Dolph Lundgren, Post Academic muscle
In case any of you are feeling frisky and/or testy in the comments section, we’ve found Post Academic’s enforcer and bouncer–introducing, Dolph Lundgren! We mention this, because Lundgren has been making the rounds promoting the really-bad-idea of a blockbuster, The Expendables. You know, it’s the movie that stars the washed-up action heroes of our youth, including, somehow, the sitting governor of a state that basically has no budget to fund its public colleges and universities. (Working hard, huh, Governator?) Don’t know whose idea The Expendables was, but Lundgren is probably the only one bright enough to realize it’s a bad one.

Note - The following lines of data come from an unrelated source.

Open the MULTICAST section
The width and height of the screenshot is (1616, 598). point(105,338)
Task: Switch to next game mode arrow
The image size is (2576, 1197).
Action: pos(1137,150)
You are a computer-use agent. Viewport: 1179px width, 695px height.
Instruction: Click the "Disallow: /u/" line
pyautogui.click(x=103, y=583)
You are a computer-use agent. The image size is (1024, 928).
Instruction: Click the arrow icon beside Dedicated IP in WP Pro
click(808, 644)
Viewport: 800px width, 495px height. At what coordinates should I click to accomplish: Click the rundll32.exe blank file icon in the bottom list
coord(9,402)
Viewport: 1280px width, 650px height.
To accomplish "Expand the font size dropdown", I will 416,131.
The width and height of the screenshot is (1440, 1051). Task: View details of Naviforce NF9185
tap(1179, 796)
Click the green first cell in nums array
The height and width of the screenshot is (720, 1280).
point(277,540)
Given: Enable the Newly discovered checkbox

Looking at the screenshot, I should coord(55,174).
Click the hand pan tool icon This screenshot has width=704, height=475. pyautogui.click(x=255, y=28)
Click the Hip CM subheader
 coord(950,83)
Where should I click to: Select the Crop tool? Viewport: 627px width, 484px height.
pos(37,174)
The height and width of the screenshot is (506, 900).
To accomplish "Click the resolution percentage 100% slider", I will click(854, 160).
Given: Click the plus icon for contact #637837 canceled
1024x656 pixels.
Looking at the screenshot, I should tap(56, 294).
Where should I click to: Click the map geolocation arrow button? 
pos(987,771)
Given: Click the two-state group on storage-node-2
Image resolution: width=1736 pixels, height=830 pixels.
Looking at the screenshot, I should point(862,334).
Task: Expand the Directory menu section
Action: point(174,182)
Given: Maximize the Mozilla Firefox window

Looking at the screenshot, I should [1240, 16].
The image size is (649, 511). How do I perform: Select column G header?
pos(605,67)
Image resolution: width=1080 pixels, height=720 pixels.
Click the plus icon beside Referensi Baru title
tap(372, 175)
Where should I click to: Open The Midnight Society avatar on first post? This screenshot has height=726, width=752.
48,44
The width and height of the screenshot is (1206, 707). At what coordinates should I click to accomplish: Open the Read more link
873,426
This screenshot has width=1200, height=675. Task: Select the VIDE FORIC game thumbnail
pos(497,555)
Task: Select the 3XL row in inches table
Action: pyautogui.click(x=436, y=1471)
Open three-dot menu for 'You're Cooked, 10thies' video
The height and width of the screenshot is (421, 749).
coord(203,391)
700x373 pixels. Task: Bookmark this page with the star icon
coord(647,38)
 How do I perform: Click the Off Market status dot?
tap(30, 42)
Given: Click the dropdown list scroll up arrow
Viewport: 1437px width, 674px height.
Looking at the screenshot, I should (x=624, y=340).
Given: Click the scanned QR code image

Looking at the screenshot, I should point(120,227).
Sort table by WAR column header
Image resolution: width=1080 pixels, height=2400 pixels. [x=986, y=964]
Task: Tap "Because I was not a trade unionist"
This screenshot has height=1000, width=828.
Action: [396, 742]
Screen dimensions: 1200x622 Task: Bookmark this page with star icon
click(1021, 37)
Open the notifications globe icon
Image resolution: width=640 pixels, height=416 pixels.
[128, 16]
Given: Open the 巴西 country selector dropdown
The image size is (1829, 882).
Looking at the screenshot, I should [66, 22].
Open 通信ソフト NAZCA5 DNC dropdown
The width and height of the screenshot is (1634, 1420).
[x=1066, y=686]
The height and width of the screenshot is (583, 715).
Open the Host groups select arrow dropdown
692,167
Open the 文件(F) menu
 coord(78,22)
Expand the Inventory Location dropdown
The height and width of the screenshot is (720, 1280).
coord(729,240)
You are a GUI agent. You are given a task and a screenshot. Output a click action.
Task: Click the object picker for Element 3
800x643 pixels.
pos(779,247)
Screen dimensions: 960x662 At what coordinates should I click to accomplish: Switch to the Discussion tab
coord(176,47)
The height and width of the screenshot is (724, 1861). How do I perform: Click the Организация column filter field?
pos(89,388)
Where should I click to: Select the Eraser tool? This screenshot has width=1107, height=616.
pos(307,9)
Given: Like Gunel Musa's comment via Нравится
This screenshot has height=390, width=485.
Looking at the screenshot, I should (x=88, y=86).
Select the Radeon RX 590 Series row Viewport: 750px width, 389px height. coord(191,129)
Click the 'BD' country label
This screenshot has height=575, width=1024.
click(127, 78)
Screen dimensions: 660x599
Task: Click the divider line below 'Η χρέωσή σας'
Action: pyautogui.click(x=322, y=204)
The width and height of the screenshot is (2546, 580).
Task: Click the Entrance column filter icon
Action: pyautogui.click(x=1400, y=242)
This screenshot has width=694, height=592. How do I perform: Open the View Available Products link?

Most famous for playing good comrade baddie Ivan Drago in Rocky IV, Lundgren was actually a Fulbright scholar studying–get this–Chemical Engineering. A graduate of the Royal Institute of Technology in Sweden with a M.A. in Chem-E from the University of Sydney, Lundgren was awarded a Fulbright to attend M.I.T., which he did for a few weeks before quitting to go to acting school. According to an old interview with talentdevelop.com, Lundgren explained that he just didn’t want to go any further with his studies, which he apparently pursued as long as he did out of familial duty, since his father and older brother are engineers. Here’s how Sylvester Stallone describes his fake nemesis:
“Contrary to the way he looks he’s actually really smart,” Sylvester said of Dolph. “He’s, like, this beautiful guy, 6ft. 5ins. Viking guy, 29ins waist. I’m like, ‘He’s got to be a moron,’ and then I find out he’s an MIT graduate, he’s done chemical engineering, he’s a full scholar. I’m like, ‘Are you serious? Him?’ Can you imagine him in a lab going, ‘Yes. I will cure this rat of something?’ It’s amazing, look at the transformation. From scientist to savage.”
My favorite line is how Stallone calls him a “full scholar,” like he’s trying to remember the term Fulbright, but just quite can’t.
And it seems like Dolph really is some kind of renaissance man: in addition to being kind of a post academic and the archetypal ’80s fake-Russian villain, Lundgren knows a ton of languages (besides his native Swedish, English, and bad movie dialogue), served in some kind elite military service, is a martial arts expert, and was the Team Leader/coordinator of the 1996 U.S. Olympic Pentathlon Team. So for you post-grads and soon-to-be-Ph.D.s on the fence about what to do next, but are ambivalent about hanging on as academics, you could do worse than to ask yourself “What Would Dolph Do” when you’re in a pinch. The next time you think about the academic job market, just imagine it in the place of Rocky Balboa as you utter Drago’s immortal lines to yourself: “I must break you.” That, or wax philosophical by telling yourself, “If he dies, he dies,” as you’re waiting for the campus visit phone call that’s never coming. Talk about expendable!